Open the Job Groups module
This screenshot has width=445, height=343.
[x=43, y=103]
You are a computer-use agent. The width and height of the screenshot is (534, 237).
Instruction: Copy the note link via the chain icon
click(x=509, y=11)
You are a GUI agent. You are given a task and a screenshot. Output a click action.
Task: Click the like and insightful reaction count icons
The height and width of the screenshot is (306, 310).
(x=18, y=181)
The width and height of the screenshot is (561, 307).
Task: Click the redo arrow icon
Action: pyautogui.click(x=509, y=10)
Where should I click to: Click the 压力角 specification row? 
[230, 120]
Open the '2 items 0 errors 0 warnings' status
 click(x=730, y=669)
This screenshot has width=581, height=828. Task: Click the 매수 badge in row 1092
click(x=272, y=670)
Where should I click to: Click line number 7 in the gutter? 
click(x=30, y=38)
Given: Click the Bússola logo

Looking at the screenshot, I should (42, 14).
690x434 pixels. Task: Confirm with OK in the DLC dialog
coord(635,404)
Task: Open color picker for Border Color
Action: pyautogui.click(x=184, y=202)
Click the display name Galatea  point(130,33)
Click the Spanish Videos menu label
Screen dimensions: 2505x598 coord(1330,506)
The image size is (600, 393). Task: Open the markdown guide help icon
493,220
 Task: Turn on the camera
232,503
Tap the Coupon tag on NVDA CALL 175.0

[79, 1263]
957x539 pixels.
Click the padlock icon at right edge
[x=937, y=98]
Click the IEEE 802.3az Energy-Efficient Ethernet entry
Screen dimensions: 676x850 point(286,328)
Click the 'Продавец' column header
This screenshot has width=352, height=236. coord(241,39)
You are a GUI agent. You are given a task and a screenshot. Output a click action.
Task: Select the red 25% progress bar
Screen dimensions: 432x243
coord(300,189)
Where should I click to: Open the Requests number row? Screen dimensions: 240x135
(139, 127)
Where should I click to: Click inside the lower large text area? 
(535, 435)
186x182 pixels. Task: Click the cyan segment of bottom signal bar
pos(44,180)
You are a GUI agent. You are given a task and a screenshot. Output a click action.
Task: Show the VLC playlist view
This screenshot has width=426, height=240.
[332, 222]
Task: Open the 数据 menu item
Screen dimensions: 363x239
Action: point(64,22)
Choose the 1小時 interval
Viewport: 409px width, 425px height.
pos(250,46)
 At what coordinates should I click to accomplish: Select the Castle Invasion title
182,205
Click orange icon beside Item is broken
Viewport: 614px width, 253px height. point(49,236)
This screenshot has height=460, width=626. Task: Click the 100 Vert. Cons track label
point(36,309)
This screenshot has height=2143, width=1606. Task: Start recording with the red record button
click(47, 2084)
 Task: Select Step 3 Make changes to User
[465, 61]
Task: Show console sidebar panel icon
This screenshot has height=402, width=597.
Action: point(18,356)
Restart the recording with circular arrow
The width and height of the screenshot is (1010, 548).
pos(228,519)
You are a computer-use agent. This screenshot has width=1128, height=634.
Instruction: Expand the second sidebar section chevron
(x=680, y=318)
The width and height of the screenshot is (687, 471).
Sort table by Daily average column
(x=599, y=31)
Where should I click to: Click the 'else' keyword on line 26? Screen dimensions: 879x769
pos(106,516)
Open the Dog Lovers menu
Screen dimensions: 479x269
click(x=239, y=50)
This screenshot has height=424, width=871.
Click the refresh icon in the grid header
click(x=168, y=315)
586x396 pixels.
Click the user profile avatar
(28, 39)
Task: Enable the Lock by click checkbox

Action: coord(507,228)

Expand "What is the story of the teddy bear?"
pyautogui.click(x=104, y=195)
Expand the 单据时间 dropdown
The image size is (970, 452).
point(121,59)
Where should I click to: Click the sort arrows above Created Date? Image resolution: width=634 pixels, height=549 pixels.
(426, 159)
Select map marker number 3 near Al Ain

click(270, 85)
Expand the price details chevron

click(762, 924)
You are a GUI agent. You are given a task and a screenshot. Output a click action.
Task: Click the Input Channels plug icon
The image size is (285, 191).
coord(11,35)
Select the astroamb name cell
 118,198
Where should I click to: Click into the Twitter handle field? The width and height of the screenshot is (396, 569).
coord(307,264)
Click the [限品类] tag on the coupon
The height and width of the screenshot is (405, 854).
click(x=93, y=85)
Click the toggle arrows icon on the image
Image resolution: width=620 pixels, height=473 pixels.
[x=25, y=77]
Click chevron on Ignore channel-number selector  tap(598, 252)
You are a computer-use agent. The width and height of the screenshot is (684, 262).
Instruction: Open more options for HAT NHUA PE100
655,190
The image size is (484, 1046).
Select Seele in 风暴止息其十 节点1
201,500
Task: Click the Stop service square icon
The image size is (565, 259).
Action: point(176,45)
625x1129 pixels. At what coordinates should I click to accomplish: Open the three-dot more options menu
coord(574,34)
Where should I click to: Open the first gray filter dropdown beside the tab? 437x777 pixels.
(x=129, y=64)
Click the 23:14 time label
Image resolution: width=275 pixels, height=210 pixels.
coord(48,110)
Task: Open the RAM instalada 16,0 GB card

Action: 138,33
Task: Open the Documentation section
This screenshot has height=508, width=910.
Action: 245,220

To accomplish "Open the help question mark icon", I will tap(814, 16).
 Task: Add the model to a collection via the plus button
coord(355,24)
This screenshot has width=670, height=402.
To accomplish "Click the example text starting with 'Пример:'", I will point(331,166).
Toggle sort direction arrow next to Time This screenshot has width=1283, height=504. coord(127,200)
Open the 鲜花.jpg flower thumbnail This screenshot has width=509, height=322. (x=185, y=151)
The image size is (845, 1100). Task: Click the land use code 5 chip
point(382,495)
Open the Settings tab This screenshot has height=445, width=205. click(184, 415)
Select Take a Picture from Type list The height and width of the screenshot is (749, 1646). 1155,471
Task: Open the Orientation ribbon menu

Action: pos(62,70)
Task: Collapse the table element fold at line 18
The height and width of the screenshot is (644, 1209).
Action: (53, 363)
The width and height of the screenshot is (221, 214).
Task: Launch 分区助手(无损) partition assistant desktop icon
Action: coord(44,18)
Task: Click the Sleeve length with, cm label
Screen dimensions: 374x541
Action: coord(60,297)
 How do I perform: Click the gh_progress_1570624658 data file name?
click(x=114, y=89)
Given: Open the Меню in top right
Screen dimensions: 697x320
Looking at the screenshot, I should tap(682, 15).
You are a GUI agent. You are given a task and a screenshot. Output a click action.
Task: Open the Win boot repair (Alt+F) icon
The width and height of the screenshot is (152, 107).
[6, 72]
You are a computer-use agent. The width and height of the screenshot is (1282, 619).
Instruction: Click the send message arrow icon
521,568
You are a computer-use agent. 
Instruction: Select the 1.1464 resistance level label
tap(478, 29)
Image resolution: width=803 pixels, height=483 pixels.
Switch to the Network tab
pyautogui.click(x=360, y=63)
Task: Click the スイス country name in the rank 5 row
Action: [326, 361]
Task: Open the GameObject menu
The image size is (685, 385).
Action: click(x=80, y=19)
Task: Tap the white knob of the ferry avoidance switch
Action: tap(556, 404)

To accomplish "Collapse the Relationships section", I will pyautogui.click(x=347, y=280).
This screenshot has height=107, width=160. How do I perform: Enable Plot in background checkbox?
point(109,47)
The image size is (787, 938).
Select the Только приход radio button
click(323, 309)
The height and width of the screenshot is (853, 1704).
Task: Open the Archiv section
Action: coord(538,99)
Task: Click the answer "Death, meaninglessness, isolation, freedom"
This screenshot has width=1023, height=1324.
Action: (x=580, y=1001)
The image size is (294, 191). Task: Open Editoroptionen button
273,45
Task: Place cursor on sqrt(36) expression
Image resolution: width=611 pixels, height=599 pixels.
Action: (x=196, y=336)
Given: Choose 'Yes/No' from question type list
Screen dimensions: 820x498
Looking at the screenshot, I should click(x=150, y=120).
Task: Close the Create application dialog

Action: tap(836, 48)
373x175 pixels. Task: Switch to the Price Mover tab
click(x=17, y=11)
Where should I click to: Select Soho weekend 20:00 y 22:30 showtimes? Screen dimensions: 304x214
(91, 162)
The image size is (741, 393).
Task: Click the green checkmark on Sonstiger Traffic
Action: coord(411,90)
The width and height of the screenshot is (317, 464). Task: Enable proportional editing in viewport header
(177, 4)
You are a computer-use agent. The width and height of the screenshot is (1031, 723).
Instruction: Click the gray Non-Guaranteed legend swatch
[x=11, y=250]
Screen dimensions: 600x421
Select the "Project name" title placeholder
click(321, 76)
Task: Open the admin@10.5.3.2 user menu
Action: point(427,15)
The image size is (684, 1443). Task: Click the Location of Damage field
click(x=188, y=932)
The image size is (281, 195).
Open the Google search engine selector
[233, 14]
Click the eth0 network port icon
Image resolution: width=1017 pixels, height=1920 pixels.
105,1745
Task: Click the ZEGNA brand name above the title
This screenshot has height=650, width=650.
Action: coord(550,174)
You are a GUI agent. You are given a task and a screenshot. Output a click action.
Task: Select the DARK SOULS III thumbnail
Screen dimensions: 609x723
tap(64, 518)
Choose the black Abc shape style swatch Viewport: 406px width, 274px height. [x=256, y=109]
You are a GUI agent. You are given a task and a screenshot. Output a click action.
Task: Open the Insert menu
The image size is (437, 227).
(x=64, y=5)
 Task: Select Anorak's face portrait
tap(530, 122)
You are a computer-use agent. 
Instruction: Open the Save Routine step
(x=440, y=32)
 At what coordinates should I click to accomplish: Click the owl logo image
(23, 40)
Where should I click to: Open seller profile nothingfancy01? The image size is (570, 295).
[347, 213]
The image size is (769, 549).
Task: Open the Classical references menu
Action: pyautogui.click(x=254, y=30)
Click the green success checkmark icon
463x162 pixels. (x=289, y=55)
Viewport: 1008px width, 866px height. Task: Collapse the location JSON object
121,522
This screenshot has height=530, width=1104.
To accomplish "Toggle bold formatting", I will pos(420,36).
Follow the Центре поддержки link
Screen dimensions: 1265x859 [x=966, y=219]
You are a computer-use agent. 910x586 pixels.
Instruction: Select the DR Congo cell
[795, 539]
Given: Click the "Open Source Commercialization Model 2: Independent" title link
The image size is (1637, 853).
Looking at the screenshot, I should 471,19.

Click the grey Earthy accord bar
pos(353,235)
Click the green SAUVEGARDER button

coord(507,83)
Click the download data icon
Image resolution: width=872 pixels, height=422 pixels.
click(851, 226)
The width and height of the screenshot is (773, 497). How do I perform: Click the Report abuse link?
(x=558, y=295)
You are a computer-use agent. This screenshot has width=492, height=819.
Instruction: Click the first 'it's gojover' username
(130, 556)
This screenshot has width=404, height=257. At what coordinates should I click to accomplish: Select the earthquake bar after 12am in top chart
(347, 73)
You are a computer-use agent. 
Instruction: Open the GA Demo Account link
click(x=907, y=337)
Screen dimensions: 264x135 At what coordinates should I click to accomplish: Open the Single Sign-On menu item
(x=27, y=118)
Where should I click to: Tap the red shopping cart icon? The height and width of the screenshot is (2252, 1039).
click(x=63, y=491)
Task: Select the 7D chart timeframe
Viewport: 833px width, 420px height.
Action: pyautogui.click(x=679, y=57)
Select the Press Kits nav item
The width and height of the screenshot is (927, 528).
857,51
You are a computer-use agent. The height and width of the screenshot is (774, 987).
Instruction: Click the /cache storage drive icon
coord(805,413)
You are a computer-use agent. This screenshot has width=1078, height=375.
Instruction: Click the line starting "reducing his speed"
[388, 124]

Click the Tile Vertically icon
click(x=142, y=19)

---------------

▶ [TASK DETAILS]
Across the data, find each line that has "thumbnail" in it and copy that line.

▶ [RESULT FOR THIS EXERCISE]
Open the 鲜花.jpg flower thumbnail This screenshot has width=509, height=322. (x=185, y=151)
Task: Select the DARK SOULS III thumbnail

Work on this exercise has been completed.